Os hackers são uma constante ameaça na internet. Por esse motivo, muitas empresas investem pesado para garantir a confidencialidade dos dados de seus clientes. Contudo, nem sempre esse objetivo é alcançado, pois, mesmo com a proteção, algumas instituições têm seus sistemas invadidos, provocando vazamento de informações na rede virtual.

Na área da Saúde não é diferente. Os hospitais, as clínicas e os consultórios devem estar sempre atentos para manter um sistema seguro que garanta a confidencialidade das informações de seus pacientes.

Márcia Ito, membro do Conselho da Comissão Especial de Computação Aplicada à Saúde da Sociedade Brasileira de Computação (SBC), explica que para investir na confidencialidade das informações dos clientes é preciso adotar uma política de segurança a fim de ter regras bem estabelecidas na organização para trabalhar os níveis de segurança física e lógica.

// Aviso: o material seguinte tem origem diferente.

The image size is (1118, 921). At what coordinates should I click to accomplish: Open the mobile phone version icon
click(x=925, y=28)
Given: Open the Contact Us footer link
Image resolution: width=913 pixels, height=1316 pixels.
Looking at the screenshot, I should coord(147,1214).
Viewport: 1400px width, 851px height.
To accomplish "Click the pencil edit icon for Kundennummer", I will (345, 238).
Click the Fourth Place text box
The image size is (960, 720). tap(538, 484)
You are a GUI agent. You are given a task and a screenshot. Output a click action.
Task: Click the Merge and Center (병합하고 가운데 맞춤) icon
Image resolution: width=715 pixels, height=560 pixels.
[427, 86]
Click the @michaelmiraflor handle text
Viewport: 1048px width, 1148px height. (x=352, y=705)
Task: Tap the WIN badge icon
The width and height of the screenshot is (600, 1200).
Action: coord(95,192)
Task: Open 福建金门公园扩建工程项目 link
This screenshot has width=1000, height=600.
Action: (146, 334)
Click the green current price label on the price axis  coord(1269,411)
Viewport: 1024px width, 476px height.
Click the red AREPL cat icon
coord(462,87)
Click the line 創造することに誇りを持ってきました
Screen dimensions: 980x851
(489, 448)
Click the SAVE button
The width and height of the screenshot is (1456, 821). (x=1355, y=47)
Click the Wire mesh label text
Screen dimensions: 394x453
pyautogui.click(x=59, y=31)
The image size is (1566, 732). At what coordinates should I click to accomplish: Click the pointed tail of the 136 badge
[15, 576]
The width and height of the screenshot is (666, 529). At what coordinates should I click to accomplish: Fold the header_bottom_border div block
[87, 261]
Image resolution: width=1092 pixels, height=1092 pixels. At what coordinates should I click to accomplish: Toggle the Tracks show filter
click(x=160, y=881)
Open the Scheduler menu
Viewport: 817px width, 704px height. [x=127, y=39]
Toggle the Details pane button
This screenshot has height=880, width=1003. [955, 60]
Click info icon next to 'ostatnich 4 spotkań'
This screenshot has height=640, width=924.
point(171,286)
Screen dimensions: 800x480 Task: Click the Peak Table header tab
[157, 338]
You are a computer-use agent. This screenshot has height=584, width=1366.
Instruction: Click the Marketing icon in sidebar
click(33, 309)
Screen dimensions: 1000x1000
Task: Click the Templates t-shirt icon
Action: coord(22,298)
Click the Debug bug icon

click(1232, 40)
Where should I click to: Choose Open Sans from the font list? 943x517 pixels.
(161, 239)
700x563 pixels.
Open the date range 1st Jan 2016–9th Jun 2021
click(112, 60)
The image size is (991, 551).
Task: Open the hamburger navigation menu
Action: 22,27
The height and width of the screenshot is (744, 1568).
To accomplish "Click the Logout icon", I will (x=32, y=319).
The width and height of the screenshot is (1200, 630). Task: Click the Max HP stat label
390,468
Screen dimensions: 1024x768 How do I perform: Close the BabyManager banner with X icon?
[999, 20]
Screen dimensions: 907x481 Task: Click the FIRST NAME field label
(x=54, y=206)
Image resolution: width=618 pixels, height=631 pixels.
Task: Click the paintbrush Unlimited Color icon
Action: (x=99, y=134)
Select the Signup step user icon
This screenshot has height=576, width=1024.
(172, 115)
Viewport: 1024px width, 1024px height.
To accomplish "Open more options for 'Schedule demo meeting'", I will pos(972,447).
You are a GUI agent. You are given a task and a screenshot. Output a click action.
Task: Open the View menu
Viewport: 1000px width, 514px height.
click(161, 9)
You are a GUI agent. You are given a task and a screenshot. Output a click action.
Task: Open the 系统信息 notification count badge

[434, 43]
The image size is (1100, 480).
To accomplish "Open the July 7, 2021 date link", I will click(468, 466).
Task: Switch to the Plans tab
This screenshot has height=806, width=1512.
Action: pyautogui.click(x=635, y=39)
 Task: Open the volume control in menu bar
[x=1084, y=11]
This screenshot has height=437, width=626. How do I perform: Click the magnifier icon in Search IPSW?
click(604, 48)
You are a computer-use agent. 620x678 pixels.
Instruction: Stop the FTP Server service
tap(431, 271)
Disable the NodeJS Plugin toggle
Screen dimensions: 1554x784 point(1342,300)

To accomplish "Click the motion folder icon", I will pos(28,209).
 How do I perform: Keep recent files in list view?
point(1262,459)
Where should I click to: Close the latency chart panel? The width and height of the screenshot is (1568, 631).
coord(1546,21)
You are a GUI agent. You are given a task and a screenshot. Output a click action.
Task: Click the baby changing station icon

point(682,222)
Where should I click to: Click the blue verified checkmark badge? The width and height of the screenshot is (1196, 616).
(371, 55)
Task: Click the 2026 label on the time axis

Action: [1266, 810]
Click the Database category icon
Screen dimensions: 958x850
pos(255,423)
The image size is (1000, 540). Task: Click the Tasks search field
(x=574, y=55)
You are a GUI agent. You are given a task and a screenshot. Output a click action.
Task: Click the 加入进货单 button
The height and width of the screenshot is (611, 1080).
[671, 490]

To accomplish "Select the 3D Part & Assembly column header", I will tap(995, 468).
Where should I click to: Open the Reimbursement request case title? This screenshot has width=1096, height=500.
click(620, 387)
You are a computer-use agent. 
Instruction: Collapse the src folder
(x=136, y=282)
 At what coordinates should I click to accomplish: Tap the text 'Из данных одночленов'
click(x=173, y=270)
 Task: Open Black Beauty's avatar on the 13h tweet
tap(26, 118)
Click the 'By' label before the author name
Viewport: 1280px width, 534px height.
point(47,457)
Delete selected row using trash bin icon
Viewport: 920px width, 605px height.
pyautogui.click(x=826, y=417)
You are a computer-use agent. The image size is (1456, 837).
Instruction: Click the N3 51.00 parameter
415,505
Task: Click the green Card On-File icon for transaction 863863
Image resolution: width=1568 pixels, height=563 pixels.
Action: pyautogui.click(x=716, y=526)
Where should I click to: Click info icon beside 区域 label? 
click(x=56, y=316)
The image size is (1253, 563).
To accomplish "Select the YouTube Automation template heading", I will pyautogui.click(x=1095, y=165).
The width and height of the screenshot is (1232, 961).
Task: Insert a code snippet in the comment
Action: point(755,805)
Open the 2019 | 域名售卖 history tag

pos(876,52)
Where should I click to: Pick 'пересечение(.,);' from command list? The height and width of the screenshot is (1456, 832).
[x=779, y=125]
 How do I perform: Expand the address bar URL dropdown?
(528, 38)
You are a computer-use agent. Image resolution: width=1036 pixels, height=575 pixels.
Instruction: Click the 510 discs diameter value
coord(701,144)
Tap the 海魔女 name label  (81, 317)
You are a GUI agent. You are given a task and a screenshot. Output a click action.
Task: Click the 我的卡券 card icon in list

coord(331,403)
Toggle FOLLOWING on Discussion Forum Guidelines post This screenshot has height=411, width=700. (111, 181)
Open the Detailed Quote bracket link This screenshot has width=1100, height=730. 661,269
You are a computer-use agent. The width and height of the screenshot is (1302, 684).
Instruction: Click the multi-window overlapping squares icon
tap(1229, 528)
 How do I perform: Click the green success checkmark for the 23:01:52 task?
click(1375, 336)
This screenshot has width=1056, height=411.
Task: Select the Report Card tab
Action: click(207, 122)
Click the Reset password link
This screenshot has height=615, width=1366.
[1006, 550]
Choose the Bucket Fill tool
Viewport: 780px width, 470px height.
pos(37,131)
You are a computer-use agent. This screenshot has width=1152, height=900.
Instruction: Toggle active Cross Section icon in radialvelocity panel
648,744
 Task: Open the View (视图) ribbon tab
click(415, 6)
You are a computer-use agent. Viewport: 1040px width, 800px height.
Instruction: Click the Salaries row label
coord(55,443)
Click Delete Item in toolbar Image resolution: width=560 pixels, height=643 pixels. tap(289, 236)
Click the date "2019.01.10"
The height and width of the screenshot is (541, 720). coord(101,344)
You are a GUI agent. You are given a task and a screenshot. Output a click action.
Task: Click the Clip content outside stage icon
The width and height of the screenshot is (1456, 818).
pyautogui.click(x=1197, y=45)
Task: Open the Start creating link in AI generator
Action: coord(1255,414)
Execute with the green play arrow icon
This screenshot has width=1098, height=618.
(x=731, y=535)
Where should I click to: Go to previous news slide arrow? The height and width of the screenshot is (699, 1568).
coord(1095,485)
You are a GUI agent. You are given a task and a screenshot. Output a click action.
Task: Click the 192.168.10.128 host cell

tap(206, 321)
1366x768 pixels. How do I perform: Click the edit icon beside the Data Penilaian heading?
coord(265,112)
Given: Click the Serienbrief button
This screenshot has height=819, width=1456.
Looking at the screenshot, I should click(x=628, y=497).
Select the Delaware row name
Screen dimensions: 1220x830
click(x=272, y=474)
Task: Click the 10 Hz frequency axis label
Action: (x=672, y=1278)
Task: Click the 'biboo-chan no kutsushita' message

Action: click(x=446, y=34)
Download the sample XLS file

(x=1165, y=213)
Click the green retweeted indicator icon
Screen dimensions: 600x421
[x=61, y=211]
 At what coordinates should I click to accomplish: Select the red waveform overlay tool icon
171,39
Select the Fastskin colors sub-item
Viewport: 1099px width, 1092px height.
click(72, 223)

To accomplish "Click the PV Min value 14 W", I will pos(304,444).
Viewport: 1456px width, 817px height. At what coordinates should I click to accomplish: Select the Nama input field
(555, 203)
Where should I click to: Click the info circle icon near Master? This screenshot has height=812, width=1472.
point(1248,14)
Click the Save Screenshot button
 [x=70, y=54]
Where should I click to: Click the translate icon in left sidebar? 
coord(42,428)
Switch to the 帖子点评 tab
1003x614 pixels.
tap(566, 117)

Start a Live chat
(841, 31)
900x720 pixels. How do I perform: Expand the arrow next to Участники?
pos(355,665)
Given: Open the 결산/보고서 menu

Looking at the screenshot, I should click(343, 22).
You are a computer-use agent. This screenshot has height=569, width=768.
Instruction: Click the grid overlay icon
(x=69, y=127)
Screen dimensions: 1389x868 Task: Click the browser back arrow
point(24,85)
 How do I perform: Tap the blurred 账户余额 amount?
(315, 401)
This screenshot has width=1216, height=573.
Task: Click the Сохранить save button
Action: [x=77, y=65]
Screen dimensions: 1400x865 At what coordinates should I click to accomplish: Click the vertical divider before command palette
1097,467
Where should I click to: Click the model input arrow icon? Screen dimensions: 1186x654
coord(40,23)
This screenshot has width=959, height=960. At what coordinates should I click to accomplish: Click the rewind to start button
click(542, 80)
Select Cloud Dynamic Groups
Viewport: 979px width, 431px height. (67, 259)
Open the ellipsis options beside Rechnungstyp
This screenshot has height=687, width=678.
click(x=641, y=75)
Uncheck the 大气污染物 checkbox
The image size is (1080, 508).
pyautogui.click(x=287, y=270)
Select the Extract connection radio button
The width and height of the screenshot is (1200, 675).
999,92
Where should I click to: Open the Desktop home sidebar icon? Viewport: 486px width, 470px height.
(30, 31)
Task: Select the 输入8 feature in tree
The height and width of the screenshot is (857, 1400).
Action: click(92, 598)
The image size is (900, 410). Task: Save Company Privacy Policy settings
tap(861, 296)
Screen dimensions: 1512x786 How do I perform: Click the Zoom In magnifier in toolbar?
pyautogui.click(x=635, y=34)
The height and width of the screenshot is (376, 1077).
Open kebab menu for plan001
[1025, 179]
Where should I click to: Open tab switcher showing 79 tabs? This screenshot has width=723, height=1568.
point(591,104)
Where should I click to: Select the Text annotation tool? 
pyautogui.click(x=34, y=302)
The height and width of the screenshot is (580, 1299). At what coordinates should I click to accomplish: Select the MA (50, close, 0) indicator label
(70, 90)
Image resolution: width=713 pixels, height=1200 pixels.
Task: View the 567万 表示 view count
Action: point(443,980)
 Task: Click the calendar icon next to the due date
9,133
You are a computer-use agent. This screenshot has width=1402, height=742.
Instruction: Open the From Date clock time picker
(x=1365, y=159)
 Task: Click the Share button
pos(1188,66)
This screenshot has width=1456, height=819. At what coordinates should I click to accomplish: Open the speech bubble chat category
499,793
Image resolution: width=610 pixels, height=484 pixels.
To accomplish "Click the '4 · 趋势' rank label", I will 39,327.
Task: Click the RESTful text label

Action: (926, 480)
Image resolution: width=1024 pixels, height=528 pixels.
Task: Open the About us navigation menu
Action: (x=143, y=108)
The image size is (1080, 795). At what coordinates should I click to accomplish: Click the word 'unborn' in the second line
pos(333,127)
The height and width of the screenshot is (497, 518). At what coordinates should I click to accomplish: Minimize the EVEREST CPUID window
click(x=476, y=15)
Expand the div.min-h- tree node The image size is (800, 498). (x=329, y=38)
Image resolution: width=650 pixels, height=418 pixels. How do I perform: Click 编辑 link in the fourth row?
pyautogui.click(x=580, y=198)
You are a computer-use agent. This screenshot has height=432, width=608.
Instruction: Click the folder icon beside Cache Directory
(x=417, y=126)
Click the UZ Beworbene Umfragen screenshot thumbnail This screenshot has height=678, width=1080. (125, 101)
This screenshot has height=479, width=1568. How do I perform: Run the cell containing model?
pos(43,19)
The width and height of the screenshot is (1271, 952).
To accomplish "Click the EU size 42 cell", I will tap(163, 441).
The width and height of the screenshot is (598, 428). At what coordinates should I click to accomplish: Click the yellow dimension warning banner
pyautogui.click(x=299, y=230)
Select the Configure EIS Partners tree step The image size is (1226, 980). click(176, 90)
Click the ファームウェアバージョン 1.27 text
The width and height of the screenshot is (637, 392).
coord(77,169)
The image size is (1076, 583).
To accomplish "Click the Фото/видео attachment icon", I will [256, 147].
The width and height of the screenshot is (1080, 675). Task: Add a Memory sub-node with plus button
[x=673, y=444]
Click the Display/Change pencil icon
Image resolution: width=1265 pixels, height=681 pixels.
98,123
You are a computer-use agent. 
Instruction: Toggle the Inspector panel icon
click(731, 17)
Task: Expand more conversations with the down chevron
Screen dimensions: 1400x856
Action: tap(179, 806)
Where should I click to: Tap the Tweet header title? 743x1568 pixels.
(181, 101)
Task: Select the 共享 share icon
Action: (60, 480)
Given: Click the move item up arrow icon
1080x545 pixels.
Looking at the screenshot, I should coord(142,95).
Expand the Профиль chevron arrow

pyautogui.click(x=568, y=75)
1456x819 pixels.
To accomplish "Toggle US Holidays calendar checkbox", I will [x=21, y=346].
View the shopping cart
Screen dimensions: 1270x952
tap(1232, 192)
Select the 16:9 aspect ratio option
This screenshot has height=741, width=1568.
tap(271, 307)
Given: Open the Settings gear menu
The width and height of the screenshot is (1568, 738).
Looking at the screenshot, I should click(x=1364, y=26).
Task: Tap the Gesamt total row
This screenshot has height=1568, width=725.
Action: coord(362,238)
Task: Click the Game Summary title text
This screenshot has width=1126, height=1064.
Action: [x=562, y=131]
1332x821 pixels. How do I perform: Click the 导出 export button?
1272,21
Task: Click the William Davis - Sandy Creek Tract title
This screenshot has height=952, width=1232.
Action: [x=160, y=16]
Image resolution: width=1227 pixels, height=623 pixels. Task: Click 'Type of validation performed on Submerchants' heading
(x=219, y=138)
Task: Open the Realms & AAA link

“Na segurança física, devem ser adotadas políticas para proteger os equipamentos contra o acesso de pessoas não autorizadas ou contra danos que podem ocorrer por conta do ambiente, como terremotos e picos de energias. Já na segurança lógica, a proteção é relacionada ao acesso não autorizado no software e informações das empresas. Esse acesso por ser feito por uma pessoa ou por meio de um programa computacional”, define.

A especialista argumenta que, além das preocupações que devem existir em qualquer ramo, na Saúde é necessário verificar se existem regras específicas, como exemplo o Health Insurance Portability and Accountability Act (HIPAA), dos Estados Unidos, que envolve regras de privacidade dos dados de saúde de um indivíduo. Nesse contexto, a representante da SBC reforça que é preciso analisar quais são os dados críticos e que podem ocasionar algum tipo de prejuízo para a empresa e/ou pacientes.

Para Ubirajara Maia, diretor corporativo de Sistemas da MV, líder de mercado em sistemas de gestão de saúde, as instituições precisam ter uma governança da área de segurança, bem como diretrizes que garantam a confidencialidade das informações dos clientes e evitem os ciberataques.

Além de planejar melhorias para o sistema de informática, Antonio Eduardo D’aguiar, presidente da Associação Brasileira de Medicina Preventiva e Administração em Saúde, filiada à Associação Médica Brasileira (AMB), defende que as instituições de saúde devem investir em programas de defesa dos bancos de dados.

Além disso, o especialista chama atenção para o uso de backup. “O cenário atual mostra que se investimentos não forem feitos em relação à proteção de dados, a vulnerabilidade dos sistemas só irá aumentar. Os bancos de dados hospitalares necessitam de um cuidado maior na sua manipulação, não apenas pela questão de garantir a confidencialidade dos dados, mas para evitar que os mesmos sejam roubados ou sequestrados”, alerta.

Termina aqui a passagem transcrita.